To schedule delayed broadcasts, enable broadcast.stream.allow_msg_schedules: true — this is a separate opt-in from the event stream flag. See Scheduling (Delayed Jobs).
Default values — the ones you'll actually tune
| Setting | Default | Why it matters |
|---|---|---|
max_age (stream, shared) | 1 hour | New instances catch up on broadcasts within this window |
max_deliver (per-service) | 3 | Each service retries independently before dead letter |
ack_wait (per-service) | 10 seconds | Scoped to each service's broadcast consumer |
See Default Configs — Broadcast Stream and Broadcast Consumer for the complete list.
Common use cases
Configuration propagation
When a centralized config service updates a value, all services must pick up the change:
// Publisher
await lastValueFrom(
this.client.emit('broadcast:config.updated', {
key: 'rate-limit.max-requests',
value: '1000',
updatedAt: new Date().toISOString(),
}),
);
Cache invalidation
When the source of truth changes, all services holding a cached copy must invalidate:
// Publisher
await lastValueFrom(
this.client.emit('broadcast:cache.invalidate', {
entity: 'product',
id: productId,
reason: 'price-updated',
}),
);
// Handler (in any service that caches products)
@EventPattern('cache.invalidate', { broadcast: true })

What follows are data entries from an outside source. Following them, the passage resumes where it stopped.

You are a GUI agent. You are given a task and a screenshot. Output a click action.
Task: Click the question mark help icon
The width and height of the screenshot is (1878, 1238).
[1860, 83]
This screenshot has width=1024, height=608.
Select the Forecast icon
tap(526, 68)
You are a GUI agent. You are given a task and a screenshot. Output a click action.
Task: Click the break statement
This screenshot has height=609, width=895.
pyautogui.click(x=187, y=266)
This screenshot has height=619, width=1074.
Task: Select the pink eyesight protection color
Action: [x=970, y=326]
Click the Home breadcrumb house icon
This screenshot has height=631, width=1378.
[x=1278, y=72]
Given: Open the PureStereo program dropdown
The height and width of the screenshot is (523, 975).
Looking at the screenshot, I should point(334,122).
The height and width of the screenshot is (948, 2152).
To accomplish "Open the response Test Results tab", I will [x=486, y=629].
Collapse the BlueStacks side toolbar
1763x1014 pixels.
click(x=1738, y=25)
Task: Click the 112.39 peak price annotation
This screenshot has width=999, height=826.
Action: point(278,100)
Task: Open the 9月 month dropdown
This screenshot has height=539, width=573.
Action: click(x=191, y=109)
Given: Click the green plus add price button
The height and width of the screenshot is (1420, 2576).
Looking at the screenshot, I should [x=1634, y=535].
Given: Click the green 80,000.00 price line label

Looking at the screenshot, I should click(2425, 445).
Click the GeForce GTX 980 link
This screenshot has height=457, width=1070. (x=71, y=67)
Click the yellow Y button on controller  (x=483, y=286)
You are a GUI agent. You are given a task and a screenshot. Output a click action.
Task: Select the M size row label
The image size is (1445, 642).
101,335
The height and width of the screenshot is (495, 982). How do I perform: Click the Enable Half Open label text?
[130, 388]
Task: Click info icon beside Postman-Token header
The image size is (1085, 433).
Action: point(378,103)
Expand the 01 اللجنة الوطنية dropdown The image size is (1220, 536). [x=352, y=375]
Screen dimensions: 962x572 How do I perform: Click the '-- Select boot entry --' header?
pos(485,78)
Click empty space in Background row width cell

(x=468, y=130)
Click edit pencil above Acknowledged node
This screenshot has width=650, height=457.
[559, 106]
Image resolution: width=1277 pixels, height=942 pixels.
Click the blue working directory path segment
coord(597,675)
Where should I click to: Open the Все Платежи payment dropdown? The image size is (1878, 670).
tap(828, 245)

handleCacheInvalidation(@Payload() data: CacheInvalidationEvent): void {
if (data.entity === 'product') {
this.productCache.delete(data.id);
}
}
Feature flag toggles
When a feature flag changes, every service instance must update its local state:
// Publisher
await lastValueFrom(
this.client.emit('broadcast:feature-flag.updated', {
key: 'new-checkout-flow',
enabled: true,
rolloutPercentage: 25,
}),
);
// Handler
@EventPattern('feature-flag.updated', { broadcast: true })
handleFeatureFlag(@Payload() data: FeatureFlagEvent): void {
this.featureFlags.set(data.key, {
enabled: data.enabled,
rollout: data.rolloutPercentage,
});
}
See also
Broadcast consumers compete with regular event consumers for the same concurrency budget — tune both via Performance Tuning. If a broadcast handler keeps failing, only that service's consumer retries; see Dead Letter Queue for per-consumer dead letter semantics.